EXERCISE:
Write out every record again, exactly.
———
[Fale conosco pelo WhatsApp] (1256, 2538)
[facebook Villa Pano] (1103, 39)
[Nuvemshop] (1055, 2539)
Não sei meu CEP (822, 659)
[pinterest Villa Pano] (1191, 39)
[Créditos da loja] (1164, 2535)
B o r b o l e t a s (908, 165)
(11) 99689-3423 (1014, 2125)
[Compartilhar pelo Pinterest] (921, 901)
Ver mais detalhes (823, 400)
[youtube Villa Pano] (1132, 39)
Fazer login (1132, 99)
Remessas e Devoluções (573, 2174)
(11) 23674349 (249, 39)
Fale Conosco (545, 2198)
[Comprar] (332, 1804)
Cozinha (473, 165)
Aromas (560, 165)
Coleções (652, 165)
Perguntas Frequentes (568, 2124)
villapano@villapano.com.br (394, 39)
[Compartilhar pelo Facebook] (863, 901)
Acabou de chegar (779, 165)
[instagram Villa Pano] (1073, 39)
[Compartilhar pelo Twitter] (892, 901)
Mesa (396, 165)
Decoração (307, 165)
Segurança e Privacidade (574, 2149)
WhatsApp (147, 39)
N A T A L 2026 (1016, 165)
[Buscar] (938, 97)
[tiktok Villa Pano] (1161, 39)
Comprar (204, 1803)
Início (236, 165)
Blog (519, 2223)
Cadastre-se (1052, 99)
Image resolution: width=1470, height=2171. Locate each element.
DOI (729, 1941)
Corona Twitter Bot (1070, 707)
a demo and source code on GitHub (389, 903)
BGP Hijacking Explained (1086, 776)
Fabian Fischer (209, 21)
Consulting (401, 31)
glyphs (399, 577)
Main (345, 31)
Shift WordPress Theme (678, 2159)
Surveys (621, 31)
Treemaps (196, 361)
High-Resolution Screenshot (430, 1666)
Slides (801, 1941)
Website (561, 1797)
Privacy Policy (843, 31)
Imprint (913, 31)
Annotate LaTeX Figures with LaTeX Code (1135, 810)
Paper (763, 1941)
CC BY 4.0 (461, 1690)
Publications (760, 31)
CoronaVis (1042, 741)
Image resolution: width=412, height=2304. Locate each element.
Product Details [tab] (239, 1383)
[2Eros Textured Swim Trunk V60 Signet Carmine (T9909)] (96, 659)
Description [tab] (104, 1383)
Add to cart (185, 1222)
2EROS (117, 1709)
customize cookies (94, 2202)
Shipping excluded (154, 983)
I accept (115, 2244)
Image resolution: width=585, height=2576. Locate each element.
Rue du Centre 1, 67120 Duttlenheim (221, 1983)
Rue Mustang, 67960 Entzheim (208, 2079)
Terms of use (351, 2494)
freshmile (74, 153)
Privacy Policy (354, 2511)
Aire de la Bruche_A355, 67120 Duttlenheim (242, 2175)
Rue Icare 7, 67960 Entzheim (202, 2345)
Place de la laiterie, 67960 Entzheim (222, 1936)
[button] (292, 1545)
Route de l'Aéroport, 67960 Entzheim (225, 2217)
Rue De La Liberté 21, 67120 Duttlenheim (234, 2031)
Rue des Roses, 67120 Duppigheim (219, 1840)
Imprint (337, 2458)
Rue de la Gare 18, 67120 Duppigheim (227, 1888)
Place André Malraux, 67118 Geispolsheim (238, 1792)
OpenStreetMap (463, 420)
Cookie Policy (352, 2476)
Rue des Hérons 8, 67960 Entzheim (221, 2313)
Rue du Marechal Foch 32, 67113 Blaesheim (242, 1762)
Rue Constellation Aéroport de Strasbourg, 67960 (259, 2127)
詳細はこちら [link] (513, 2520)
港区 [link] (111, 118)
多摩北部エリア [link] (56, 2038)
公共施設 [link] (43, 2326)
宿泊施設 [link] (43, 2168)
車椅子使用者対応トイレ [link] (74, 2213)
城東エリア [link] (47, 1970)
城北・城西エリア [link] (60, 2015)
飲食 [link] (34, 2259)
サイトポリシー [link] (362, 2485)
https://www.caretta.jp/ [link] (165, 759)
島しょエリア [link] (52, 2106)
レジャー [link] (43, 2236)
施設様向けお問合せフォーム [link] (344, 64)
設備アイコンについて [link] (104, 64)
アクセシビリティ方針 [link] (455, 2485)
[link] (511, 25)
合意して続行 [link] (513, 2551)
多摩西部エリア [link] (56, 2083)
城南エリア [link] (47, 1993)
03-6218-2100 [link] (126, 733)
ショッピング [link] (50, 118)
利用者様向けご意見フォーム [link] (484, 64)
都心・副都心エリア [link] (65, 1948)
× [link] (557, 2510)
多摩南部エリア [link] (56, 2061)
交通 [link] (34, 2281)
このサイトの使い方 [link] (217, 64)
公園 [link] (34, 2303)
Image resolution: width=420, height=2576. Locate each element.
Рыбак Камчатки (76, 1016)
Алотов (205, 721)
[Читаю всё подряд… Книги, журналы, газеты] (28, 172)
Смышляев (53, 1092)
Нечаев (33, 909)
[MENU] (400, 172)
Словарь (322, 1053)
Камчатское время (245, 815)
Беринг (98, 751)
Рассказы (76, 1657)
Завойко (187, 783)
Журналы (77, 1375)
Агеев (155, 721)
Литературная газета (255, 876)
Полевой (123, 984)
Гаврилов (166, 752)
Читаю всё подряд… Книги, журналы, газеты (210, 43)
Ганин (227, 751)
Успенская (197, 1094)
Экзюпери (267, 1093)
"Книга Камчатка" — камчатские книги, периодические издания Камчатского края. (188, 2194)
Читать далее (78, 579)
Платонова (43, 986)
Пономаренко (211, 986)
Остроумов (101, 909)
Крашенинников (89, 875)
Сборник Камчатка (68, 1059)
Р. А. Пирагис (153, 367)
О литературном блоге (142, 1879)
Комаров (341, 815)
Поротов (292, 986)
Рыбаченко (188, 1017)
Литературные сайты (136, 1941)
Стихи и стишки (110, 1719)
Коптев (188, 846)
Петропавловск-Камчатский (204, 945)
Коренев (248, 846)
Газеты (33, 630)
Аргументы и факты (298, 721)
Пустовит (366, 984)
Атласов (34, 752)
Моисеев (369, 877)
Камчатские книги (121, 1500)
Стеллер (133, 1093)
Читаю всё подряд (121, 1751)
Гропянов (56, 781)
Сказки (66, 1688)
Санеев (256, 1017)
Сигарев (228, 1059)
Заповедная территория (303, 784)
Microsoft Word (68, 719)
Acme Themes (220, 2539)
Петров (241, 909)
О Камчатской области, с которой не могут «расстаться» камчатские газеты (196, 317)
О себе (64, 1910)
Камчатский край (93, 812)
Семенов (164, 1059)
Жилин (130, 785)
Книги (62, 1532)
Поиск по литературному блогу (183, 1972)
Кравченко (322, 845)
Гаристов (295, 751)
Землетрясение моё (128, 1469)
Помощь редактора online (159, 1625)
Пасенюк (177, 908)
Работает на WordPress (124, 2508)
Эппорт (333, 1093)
———
RESPONSE BELOW:
[Fale conosco pelo WhatsApp] (1256, 2538)
[facebook Villa Pano] (1103, 39)
[Nuvemshop] (1055, 2539)
Não sei meu CEP (822, 659)
[pinterest Villa Pano] (1191, 39)
[Créditos da loja] (1164, 2535)
B o r b o l e t a s (908, 165)
(11) 99689-3423 (1014, 2125)
[Compartilhar pelo Pinterest] (921, 901)
Ver mais detalhes (823, 400)
[youtube Villa Pano] (1132, 39)
Fazer login (1132, 99)
Remessas e Devoluções (573, 2174)
(11) 23674349 (249, 39)
Fale Conosco (545, 2198)
[Comprar] (332, 1804)
Cozinha (473, 165)
Aromas (560, 165)
Coleções (652, 165)
Perguntas Frequentes (568, 2124)
villapano@villapano.com.br (394, 39)
[Compartilhar pelo Facebook] (863, 901)
Acabou de chegar (779, 165)
[instagram Villa Pano] (1073, 39)
[Compartilhar pelo Twitter] (892, 901)
Mesa (396, 165)
Decoração (307, 165)
Segurança e Privacidade (574, 2149)
WhatsApp (147, 39)
N A T A L 2026 (1016, 165)
[Buscar] (938, 97)
[tiktok Villa Pano] (1161, 39)
Comprar (204, 1803)
Início (236, 165)
Blog (519, 2223)
Cadastre-se (1052, 99)
Image resolution: width=1470, height=2171. Locate each element.
DOI (729, 1941)
Corona Twitter Bot (1070, 707)
a demo and source code on GitHub (389, 903)
BGP Hijacking Explained (1086, 776)
Fabian Fischer (209, 21)
Consulting (401, 31)
glyphs (399, 577)
Main (345, 31)
Shift WordPress Theme (678, 2159)
Surveys (621, 31)
Treemaps (196, 361)
High-Resolution Screenshot (430, 1666)
Slides (801, 1941)
Website (561, 1797)
Privacy Policy (843, 31)
Imprint (913, 31)
Annotate LaTeX Figures with LaTeX Code (1135, 810)
Paper (763, 1941)
CC BY 4.0 (461, 1690)
Publications (760, 31)
CoronaVis (1042, 741)
Image resolution: width=412, height=2304. Locate each element.
Product Details [tab] (239, 1383)
[2Eros Textured Swim Trunk V60 Signet Carmine (T9909)] (96, 659)
Description [tab] (104, 1383)
Add to cart (185, 1222)
2EROS (117, 1709)
customize cookies (94, 2202)
Shipping excluded (154, 983)
I accept (115, 2244)
Image resolution: width=585, height=2576. Locate each element.
Rue du Centre 1, 67120 Duttlenheim (221, 1983)
Rue Mustang, 67960 Entzheim (208, 2079)
Terms of use (351, 2494)
freshmile (74, 153)
Privacy Policy (354, 2511)
Aire de la Bruche_A355, 67120 Duttlenheim (242, 2175)
Rue Icare 7, 67960 Entzheim (202, 2345)
Place de la laiterie, 67960 Entzheim (222, 1936)
[button] (292, 1545)
Route de l'Aéroport, 67960 Entzheim (225, 2217)
Rue De La Liberté 21, 67120 Duttlenheim (234, 2031)
Rue des Roses, 67120 Duppigheim (219, 1840)
Imprint (337, 2458)
Rue de la Gare 18, 67120 Duppigheim (227, 1888)
Place André Malraux, 67118 Geispolsheim (238, 1792)
OpenStreetMap (463, 420)
Cookie Policy (352, 2476)
Rue des Hérons 8, 67960 Entzheim (221, 2313)
Rue du Marechal Foch 32, 67113 Blaesheim (242, 1762)
Rue Constellation Aéroport de Strasbourg, 67960 (259, 2127)
詳細はこちら [link] (513, 2520)
港区 [link] (111, 118)
多摩北部エリア [link] (56, 2038)
公共施設 [link] (43, 2326)
宿泊施設 [link] (43, 2168)
車椅子使用者対応トイレ [link] (74, 2213)
城東エリア [link] (47, 1970)
城北・城西エリア [link] (60, 2015)
飲食 [link] (34, 2259)
サイトポリシー [link] (362, 2485)
https://www.caretta.jp/ [link] (165, 759)
島しょエリア [link] (52, 2106)
レジャー [link] (43, 2236)
施設様向けお問合せフォーム [link] (344, 64)
設備アイコンについて [link] (104, 64)
アクセシビリティ方針 [link] (455, 2485)
[link] (511, 25)
合意して続行 [link] (513, 2551)
多摩西部エリア [link] (56, 2083)
城南エリア [link] (47, 1993)
03-6218-2100 [link] (126, 733)
ショッピング [link] (50, 118)
利用者様向けご意見フォーム [link] (484, 64)
都心・副都心エリア [link] (65, 1948)
× [link] (557, 2510)
多摩南部エリア [link] (56, 2061)
交通 [link] (34, 2281)
このサイトの使い方 [link] (217, 64)
公園 [link] (34, 2303)
Image resolution: width=420, height=2576. Locate each element.
Рыбак Камчатки (76, 1016)
Алотов (205, 721)
[Читаю всё подряд… Книги, журналы, газеты] (28, 172)
Смышляев (53, 1092)
Нечаев (33, 909)
[MENU] (400, 172)
Словарь (322, 1053)
Камчатское время (245, 815)
Беринг (98, 751)
Рассказы (76, 1657)
Завойко (187, 783)
Журналы (77, 1375)
Агеев (155, 721)
Литературная газета (255, 876)
Полевой (123, 984)
Гаврилов (166, 752)
Читаю всё подряд… Книги, журналы, газеты (210, 43)
Ганин (227, 751)
Успенская (197, 1094)
Экзюпери (267, 1093)
"Книга Камчатка" — камчатские книги, периодические издания Камчатского края. (188, 2194)
Читать далее (78, 579)
Платонова (43, 986)
Пономаренко (211, 986)
Остроумов (101, 909)
Крашенинников (89, 875)
Сборник Камчатка (68, 1059)
Р. А. Пирагис (153, 367)
О литературном блоге (142, 1879)
Комаров (341, 815)
Поротов (292, 986)
Рыбаченко (188, 1017)
Литературные сайты (136, 1941)
Стихи и стишки (110, 1719)
Коптев (188, 846)
Петропавловск-Камчатский (204, 945)
Коренев (248, 846)
Газеты (33, 630)
Аргументы и факты (298, 721)
Пустовит (366, 984)
Атласов (34, 752)
Моисеев (369, 877)
Камчатские книги (121, 1500)
Стеллер (133, 1093)
Читаю всё подряд (121, 1751)
Гропянов (56, 781)
Сказки (66, 1688)
Санеев (256, 1017)
Сигарев (228, 1059)
Заповедная территория (303, 784)
Microsoft Word (68, 719)
Acme Themes (220, 2539)
Петров (241, 909)
О Камчатской области, с которой не могут «расстаться» камчатские газеты (196, 317)
О себе (64, 1910)
Камчатский край (93, 812)
Семенов (164, 1059)
Жилин (130, 785)
Книги (62, 1532)
Поиск по литературному блогу (183, 1972)
Кравченко (322, 845)
Гаристов (295, 751)
Землетрясение моё (128, 1469)
Помощь редактора online (159, 1625)
Пасенюк (177, 908)
Работает на WordPress (124, 2508)
Эппорт (333, 1093)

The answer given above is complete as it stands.